Compounds of interest are identified by using ChemSpace, developed by TRR's parent, Tripos, a chemical informatics company. Using ChemSpace, designers create a virtual library of druglike compounds that are similar in shape to a lead structure. Chemists prioritize the library members on the basis of medicinal relevance, feasibility of synthesis by high-throughput robotic methods, amenability to standard analytical techniques, availability of reagents, and whether the compound type is already in the market or in TRR's screening collection. The designer takes the information and refines the compound set. The dialogue goes back and forth until a working library is designed and eventually prepared.

"I don't believe molecular modeling can be separated from the wet lab," TRR Director Peter Hecht says. "Informatics-driven chemistry needs to take into account what is possible not only in silico, but also in vitro. Otherwise, you will have this wonderful solution that looks great on your screen but is completely unsynthesizable."

Another key tool at TRR is ChemCore, a chemical-synthesis tracking database. Not only does ChemCore track the availability of reagents, an important factor in early delivery, it also tracks compounds from inception to delivery. By capturing all the information associated with a compound in a database that can be searched by various criteria--structure, substructure, structure similarity, name, generic name, acronym, reactions, products, and so on--ChemCore enhances productivity and gets compounds to customers faster.

Meanwhile, at Key Organics, chemistry is carried out in gram scale in glass vessels one reaction at a time, instead of simultaneously in 96-well plates in milligram scale. Gram-scale synthesis ensures that the compound is in stock whenever the customer needs it, says the company's director, Colin Deane. It also means that every compound comes with a synthesis that is amenable to scale-up, adds Roger Moses, the company's principal chemist.

Key Organics is known for heterocyclic chemistry. That more than 80% of its 34,000-compound screening collection are heterocyclics reflects the great interest in this chemistry, Deane says.

ONE WAY the company comes up with unique and novel structures is to dig through the literature for interesting but little-used chemistry. Moses gives as an example N-hydroxy-2-oxopropionimidoyl chloride, for which a practical synthesis was reported in 1968. He says that at the time he was exploring how to use this reagent, he found only five examples in the literature.

Moses says he used the reagent in [3 + 2] cycloadditions for a range of alkenes synthesized by Key Organics chemists. And the products were further functionalized. "All in all, I made some 34 compounds via this strategy," he tells C&EN.

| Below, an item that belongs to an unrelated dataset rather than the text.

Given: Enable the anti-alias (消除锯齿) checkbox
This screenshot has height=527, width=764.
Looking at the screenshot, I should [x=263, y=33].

Peakdale Molecular also relies on "one-at-a-time custom synthesis, almost handcrafting the molecule," Jenkins says. The company is strong in heterocyclics, especially nitrogen heterocyclics, as well as carbonylations at unusual positions in the molecule. "That helps us access novel intermediates that drug companies are interested in."

Meanwhile, Onyx Scientific is focused on traditional medicinal chemistry, making analogs and helping develop a lead. On the basis of this strength, the company is looking at risk-sharing arrangements, whereby it will offer reduced rates for its chemistry services in exchange for royalties if a project is successful. Although only a very small part of the business could be done on that basis, Flinn says the company is considering the arrangement as another way to increase the value of the business.

Thinking back on 2002, a bleak year indeed, D'Ambra says: "If you go back to 1992, that was the year of the health care reform debate. For the first time, the drug industry laid off workers and cut back research. We're reaping what happened at the bench then. But the good news is that by the mid-1990s, R&D spending had picked up phenomenally. A lot of new drugs are in the clinic right now and will be hitting the market in 2004, 2005, and beyond. The boom is going to come back."